What you will do
Only the lines from the one with "This screenshot has width=583, height=468." through the final line below belong in the answer, copied exactly and without pictures.

##### Data provided

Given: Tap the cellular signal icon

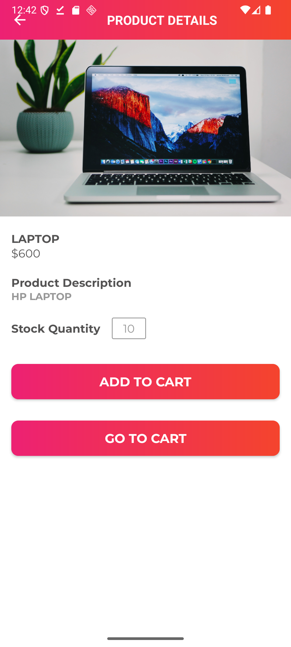Looking at the screenshot, I should coord(256,10).
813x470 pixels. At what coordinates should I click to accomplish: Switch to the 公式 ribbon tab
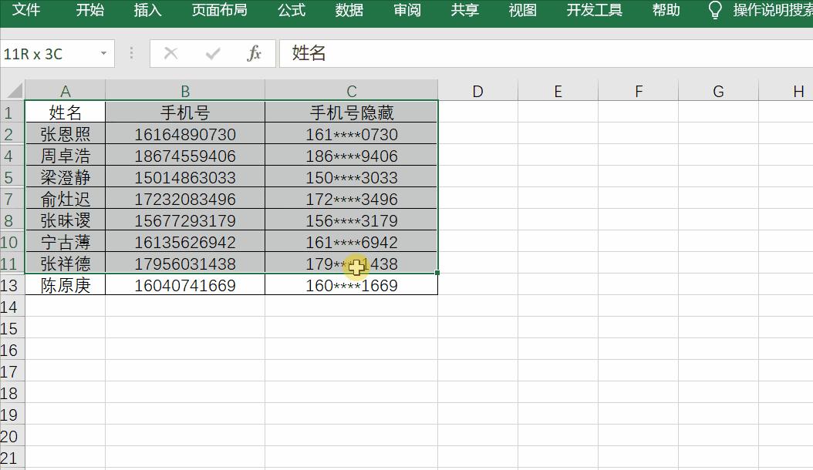pyautogui.click(x=291, y=11)
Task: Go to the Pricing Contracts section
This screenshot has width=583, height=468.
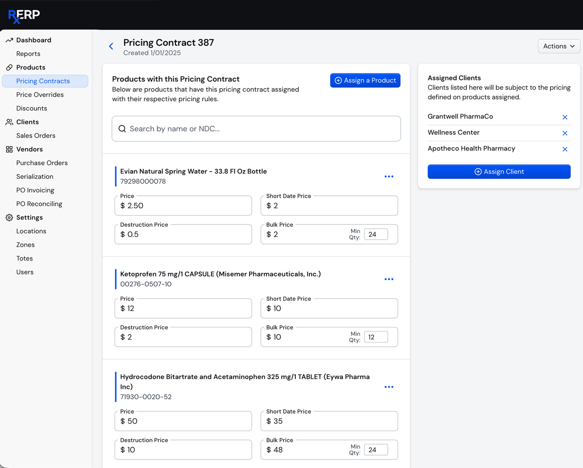Action: coord(43,81)
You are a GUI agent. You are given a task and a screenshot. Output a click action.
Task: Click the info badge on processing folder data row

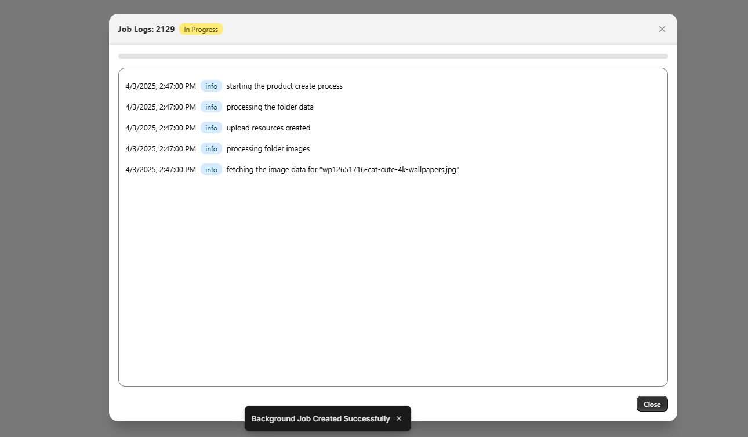pyautogui.click(x=211, y=107)
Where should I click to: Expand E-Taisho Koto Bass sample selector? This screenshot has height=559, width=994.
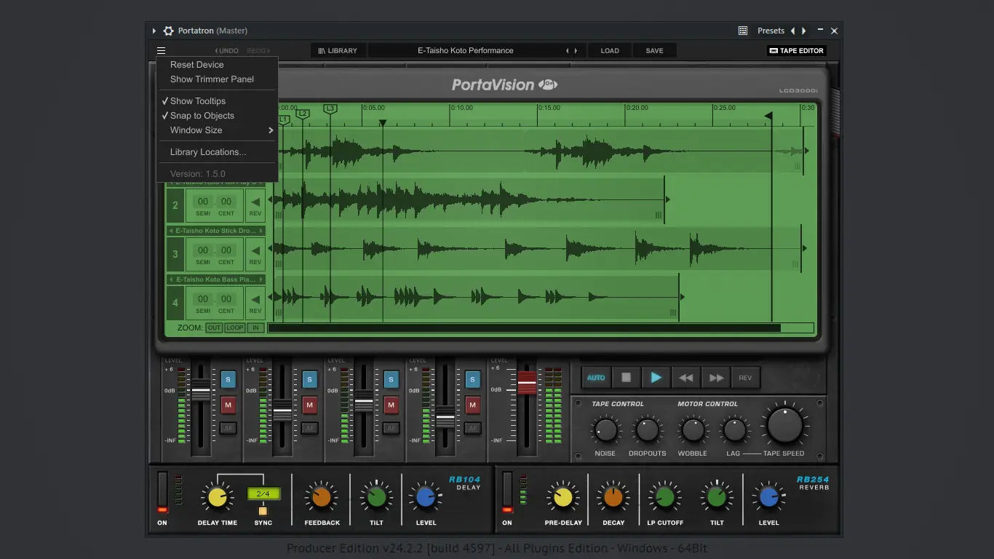216,280
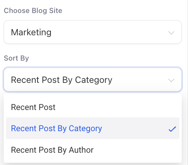
Task: Select the Marketing blog site box
Action: pyautogui.click(x=93, y=32)
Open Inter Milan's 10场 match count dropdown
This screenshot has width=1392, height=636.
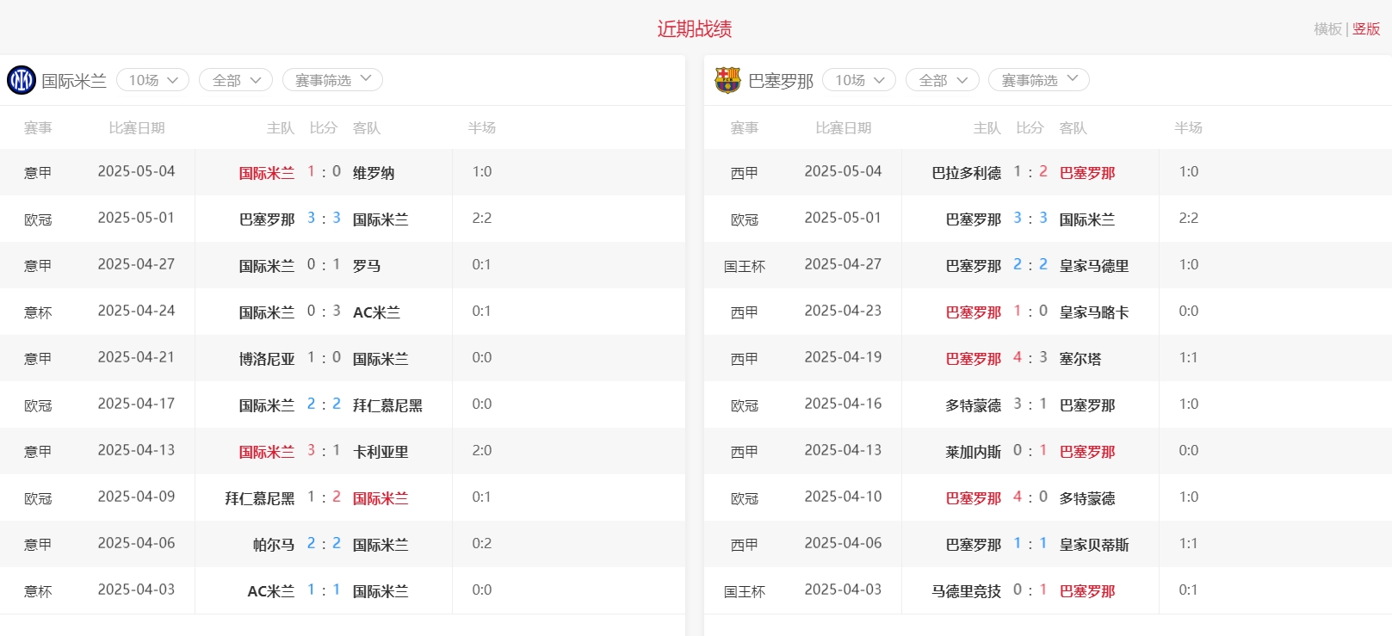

##########

Problem solution
This screenshot has width=583, height=468.
Action: coord(43,81)
You are a GUI agent. You are given a task and a screenshot. Output a click action.
Task: Click the info badge on processing folder data row

pyautogui.click(x=211, y=107)
Where should I click to: Expand E-Taisho Koto Bass sample selector? This screenshot has height=559, width=994.
216,280
Task: Select the Marketing blog site box
Action: pyautogui.click(x=93, y=32)
Open Inter Milan's 10场 match count dropdown
This screenshot has width=1392, height=636.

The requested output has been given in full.